Valentine McKee and Earl Bassett (Kevin Bacon and Fred Ward, respectively) are burned out on the drudgery of hired hand work in and around the small Nevada town of Perfection, so they load up the old pickup with everything they own and head out of town.
But not before discovering one of the local townspeople with a death grip high up on an electrical tower. Literally, a death grip. The man died of thirst.
And thus begins the realization that someone has come to town: giant, blind, sluglike creatures – deemed “graboids” – that travel underground and suck people down and eat them.
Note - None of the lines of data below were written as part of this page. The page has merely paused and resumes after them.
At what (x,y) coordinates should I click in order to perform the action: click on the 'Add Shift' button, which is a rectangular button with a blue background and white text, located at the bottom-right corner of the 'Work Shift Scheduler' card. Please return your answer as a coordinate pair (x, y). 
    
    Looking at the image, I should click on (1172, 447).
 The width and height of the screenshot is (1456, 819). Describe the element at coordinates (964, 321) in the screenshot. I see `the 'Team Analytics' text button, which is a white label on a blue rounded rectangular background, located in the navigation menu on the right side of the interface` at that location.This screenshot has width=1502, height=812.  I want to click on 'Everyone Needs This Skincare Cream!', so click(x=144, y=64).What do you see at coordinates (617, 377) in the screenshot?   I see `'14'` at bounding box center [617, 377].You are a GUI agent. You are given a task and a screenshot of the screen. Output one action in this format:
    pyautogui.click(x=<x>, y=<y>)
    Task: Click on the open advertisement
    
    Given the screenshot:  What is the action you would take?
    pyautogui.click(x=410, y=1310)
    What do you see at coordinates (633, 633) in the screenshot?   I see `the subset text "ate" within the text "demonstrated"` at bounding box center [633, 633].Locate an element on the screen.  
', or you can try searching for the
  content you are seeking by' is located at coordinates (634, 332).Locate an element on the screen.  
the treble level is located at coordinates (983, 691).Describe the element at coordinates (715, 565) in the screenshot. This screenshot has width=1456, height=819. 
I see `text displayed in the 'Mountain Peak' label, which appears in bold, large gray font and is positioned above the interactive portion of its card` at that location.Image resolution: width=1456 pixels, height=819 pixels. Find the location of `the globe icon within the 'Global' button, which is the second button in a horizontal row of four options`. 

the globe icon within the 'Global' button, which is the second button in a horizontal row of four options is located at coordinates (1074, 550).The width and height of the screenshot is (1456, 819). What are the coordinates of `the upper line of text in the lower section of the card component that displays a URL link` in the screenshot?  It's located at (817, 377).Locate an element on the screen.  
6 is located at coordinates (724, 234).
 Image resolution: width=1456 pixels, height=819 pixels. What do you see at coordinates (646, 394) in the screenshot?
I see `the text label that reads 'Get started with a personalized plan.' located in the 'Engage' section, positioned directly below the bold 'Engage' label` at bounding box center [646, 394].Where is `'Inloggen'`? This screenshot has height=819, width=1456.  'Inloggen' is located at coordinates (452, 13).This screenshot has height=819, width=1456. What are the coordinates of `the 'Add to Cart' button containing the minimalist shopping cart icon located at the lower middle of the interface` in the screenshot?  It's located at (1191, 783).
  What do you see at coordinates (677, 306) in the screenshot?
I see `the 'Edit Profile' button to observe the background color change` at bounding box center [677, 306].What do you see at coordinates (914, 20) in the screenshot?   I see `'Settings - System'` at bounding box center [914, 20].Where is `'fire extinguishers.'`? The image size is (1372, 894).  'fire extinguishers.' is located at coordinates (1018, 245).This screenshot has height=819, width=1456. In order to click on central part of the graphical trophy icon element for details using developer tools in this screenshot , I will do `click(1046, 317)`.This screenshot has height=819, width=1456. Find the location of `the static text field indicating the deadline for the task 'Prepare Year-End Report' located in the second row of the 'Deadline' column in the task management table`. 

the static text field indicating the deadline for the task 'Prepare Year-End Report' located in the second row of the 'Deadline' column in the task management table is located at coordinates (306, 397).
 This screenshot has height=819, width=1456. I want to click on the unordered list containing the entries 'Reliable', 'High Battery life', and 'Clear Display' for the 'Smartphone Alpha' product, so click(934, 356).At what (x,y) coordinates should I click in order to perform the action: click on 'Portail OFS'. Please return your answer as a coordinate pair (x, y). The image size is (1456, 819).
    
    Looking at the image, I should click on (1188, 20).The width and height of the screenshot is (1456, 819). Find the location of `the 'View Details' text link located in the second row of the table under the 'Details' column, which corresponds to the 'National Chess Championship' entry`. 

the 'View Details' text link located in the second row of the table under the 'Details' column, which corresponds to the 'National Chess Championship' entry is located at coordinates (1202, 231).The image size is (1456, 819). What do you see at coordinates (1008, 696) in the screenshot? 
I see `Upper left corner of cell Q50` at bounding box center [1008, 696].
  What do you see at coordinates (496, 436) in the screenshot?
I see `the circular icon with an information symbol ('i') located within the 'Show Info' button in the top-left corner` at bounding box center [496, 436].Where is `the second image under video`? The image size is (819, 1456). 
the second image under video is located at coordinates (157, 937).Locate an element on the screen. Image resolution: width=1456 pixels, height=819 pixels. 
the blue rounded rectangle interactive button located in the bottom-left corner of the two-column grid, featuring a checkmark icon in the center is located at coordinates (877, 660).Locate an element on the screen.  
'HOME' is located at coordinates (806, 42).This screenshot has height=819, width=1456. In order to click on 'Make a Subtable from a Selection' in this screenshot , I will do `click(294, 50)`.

That puts an end to Val and Earl’s aspirations of going on a journey since the creatures are capable of swallowing vehicles from below the surface.
“Tremors” confirmed to the newly post-Cold War America in 1990 that – much like “Invasion of the Body Snatchers” (1956) – evil can still lurk where we can’t always see it and could strike at any time. Evil, whether it’s Russia or supernatural forces, can (and most likely will) outsmart us.
Each character in “Tremors” has a dumb streak, though none thinks it. They have all spent their lives in ignorance aboveground, certain of their safety. When it becomes clear that the solid ground is no longer a refuge, the characters must continually move higher and away from the graboids’ home.
While I don’t know Underwood’s religious leanings, the message in “Tremors” has religious implications. The people live in a town called Perfection, though they’re each imperfect, um, Perfectionists. When evil that has lain dormant starts dominating them, they have no choice but to move toward the sky/heaven/God.
Even if you don’t believe in divinity or hell, you’ve got to admit that big, toothy slugs and Kevin Bacon with a country accent make for great entertainment.